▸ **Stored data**

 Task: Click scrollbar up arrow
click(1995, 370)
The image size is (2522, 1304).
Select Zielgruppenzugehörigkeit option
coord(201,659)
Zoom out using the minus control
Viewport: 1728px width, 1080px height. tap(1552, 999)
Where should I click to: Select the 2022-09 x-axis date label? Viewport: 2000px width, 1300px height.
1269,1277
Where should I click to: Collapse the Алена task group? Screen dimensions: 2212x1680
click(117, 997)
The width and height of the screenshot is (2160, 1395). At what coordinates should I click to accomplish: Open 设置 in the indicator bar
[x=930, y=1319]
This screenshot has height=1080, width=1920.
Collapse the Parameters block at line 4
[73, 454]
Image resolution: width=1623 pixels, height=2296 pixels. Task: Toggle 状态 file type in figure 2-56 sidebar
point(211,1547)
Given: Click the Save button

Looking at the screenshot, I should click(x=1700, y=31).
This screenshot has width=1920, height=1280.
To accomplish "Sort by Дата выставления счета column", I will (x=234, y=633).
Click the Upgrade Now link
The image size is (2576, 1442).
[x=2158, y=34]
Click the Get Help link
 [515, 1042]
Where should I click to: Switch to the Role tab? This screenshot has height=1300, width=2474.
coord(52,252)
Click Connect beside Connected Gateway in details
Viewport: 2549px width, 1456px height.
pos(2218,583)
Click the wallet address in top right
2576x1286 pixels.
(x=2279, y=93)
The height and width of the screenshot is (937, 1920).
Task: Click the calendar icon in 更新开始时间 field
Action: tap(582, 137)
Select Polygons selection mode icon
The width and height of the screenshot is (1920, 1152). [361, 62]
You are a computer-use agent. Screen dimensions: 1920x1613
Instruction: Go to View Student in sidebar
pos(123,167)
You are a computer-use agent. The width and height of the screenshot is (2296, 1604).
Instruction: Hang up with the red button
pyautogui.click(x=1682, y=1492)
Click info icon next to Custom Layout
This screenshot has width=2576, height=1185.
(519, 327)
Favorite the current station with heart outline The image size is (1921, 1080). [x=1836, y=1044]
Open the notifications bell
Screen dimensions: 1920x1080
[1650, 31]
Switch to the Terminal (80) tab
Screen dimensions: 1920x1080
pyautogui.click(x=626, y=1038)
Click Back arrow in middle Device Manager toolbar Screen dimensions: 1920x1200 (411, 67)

▸ **REQUIREMENT**
Copy out each line of the data above, exactly, if it lies between the line holding "You are a computer-use agent. The" and the line holding "Switch to the Terminal (80) tab", inclusive; copy no other line.

▸ **OUTPUT**
You are a computer-use agent. The width and height of the screenshot is (2296, 1604).
Instruction: Hang up with the red button
pyautogui.click(x=1682, y=1492)
Click info icon next to Custom Layout
This screenshot has width=2576, height=1185.
(519, 327)
Favorite the current station with heart outline The image size is (1921, 1080). [x=1836, y=1044]
Open the notifications bell
Screen dimensions: 1920x1080
[1650, 31]
Switch to the Terminal (80) tab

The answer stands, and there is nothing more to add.